# [IHRE AUFGABE]
Aktualisieren Sie die Zeilen zwischen der Zeile mit „Given: Open the Tasks page in the sidebar“ und der Zeile mit „Action: click(x=541, y=145)“, beide einschließlich, und ersetzen Sie darin „Tasks page“ durch „Projects page“. Alles Übrige bleibt unverändert.
┌──
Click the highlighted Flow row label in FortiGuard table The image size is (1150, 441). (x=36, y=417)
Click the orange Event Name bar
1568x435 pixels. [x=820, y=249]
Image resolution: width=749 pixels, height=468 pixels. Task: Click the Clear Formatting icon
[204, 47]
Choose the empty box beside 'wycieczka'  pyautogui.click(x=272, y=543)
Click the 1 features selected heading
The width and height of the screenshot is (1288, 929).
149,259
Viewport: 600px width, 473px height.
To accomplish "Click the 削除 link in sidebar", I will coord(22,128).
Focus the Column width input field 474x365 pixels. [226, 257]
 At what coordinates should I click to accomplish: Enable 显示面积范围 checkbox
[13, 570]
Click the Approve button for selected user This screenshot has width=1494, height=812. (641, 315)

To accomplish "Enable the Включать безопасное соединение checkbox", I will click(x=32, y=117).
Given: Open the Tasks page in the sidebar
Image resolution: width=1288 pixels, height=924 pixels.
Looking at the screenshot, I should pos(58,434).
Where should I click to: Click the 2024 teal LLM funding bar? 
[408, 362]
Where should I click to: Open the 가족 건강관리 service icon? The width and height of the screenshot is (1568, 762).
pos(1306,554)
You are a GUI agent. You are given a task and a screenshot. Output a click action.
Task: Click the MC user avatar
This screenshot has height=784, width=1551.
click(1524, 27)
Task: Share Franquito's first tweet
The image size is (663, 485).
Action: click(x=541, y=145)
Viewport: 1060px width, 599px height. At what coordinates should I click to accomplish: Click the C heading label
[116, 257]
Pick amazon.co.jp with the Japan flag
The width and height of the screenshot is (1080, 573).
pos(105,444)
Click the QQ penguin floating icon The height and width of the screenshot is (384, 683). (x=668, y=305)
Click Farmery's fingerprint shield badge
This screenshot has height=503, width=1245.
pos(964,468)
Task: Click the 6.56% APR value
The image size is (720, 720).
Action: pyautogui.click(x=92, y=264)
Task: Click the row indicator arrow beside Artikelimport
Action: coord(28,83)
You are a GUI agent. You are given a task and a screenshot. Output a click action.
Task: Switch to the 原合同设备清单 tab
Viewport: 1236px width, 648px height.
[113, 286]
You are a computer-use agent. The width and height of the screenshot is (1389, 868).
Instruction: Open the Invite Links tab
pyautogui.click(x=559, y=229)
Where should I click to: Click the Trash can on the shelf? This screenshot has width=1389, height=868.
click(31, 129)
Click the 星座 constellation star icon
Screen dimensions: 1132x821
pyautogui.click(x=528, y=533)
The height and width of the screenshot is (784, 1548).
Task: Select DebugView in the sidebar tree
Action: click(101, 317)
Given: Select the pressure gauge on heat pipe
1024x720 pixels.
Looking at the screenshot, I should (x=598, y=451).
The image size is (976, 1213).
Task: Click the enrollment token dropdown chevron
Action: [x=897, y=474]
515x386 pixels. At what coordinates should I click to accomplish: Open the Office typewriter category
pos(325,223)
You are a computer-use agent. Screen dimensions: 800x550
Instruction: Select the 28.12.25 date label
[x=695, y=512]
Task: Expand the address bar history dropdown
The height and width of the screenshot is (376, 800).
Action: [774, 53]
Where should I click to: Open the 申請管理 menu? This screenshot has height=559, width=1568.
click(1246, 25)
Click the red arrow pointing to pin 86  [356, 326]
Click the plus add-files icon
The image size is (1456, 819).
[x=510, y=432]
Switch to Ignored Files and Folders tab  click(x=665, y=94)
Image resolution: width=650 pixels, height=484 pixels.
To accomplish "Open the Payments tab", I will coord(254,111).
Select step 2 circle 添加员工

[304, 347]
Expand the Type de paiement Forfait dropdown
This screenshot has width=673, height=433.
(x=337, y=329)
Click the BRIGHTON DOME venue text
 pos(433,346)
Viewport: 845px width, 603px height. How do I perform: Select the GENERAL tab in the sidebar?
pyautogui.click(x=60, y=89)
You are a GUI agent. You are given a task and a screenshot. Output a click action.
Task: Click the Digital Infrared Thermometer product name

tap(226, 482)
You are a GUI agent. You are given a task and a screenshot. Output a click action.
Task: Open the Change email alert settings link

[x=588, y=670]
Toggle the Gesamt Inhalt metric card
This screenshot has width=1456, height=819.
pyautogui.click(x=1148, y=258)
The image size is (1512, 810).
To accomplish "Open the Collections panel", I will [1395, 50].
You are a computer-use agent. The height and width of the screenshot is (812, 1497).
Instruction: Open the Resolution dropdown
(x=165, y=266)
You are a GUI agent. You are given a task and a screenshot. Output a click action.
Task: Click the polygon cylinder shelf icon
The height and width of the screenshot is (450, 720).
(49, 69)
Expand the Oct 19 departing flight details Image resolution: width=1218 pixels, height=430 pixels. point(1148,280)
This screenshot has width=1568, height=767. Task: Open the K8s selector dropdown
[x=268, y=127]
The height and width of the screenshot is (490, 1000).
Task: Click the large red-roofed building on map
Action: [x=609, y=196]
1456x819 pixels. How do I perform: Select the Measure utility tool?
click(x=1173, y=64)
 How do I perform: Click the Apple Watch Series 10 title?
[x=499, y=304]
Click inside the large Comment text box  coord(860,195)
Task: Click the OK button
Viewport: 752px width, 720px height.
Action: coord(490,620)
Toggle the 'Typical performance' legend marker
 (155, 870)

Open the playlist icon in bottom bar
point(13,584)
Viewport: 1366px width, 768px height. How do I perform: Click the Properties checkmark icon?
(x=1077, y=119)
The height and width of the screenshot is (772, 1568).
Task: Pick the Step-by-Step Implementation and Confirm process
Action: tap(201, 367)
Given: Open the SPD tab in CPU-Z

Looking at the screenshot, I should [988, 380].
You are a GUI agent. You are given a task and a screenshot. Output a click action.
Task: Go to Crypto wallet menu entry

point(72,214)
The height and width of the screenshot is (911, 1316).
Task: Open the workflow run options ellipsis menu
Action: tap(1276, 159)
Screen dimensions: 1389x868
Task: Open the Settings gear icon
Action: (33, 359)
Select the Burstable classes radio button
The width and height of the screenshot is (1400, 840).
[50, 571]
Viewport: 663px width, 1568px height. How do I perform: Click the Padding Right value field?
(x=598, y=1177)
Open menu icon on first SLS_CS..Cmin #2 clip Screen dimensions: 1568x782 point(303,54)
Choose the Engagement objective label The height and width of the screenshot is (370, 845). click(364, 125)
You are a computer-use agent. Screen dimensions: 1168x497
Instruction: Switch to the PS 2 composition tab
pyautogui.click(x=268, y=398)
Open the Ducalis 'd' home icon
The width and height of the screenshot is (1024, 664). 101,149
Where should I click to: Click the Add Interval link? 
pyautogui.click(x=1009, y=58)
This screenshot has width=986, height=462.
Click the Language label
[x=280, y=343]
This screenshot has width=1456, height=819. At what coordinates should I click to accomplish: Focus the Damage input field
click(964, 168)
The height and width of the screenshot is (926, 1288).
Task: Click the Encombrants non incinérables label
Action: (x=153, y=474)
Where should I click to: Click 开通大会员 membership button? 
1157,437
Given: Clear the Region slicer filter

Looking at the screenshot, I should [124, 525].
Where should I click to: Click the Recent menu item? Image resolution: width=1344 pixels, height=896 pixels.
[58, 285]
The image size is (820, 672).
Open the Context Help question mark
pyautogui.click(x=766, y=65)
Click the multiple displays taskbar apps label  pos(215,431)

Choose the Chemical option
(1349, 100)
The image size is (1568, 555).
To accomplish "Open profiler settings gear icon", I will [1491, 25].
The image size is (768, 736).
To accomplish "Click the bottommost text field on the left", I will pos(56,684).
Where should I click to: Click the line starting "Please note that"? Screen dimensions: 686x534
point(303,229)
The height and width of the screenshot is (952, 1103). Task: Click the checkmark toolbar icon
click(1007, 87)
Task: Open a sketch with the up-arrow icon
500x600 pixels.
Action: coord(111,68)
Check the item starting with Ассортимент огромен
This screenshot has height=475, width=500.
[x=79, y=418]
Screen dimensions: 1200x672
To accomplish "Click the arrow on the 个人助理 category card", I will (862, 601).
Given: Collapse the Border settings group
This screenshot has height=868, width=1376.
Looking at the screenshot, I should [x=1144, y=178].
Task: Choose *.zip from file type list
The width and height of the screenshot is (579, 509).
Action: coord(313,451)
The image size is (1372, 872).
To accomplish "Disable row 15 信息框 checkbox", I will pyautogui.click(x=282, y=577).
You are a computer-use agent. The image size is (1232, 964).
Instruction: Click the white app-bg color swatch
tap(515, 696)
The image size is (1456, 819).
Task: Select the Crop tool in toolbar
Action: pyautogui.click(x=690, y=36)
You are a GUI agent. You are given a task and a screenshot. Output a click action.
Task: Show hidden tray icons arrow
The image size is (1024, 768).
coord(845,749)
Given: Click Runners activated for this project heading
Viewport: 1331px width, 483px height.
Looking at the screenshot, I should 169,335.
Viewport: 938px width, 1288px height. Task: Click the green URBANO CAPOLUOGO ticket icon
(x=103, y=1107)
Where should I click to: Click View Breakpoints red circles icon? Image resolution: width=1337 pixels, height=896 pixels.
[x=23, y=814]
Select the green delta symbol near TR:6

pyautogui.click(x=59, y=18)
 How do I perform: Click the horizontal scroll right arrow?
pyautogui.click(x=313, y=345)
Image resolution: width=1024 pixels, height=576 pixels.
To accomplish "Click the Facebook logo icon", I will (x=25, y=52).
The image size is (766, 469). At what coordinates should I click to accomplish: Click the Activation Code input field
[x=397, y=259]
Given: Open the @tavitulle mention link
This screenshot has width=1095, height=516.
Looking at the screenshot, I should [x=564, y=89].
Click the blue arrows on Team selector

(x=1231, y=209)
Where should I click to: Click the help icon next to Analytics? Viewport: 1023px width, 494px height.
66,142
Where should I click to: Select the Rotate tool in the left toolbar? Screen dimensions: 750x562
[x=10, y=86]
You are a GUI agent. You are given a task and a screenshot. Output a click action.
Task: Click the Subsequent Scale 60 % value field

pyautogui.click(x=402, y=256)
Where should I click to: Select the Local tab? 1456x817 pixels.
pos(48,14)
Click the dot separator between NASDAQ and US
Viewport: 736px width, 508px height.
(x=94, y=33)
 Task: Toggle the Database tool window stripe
└──
# [ERLEDIGTE AUFGABE]
Given: Open the Projects page in the sidebar
Image resolution: width=1288 pixels, height=924 pixels.
Looking at the screenshot, I should pos(58,434).
Where should I click to: Click the 2024 teal LLM funding bar? 
[408, 362]
Where should I click to: Open the 가족 건강관리 service icon? The width and height of the screenshot is (1568, 762).
pos(1306,554)
You are a GUI agent. You are given a task and a screenshot. Output a click action.
Task: Click the MC user avatar
This screenshot has height=784, width=1551.
click(1524, 27)
Task: Share Franquito's first tweet
The image size is (663, 485).
Action: click(x=541, y=145)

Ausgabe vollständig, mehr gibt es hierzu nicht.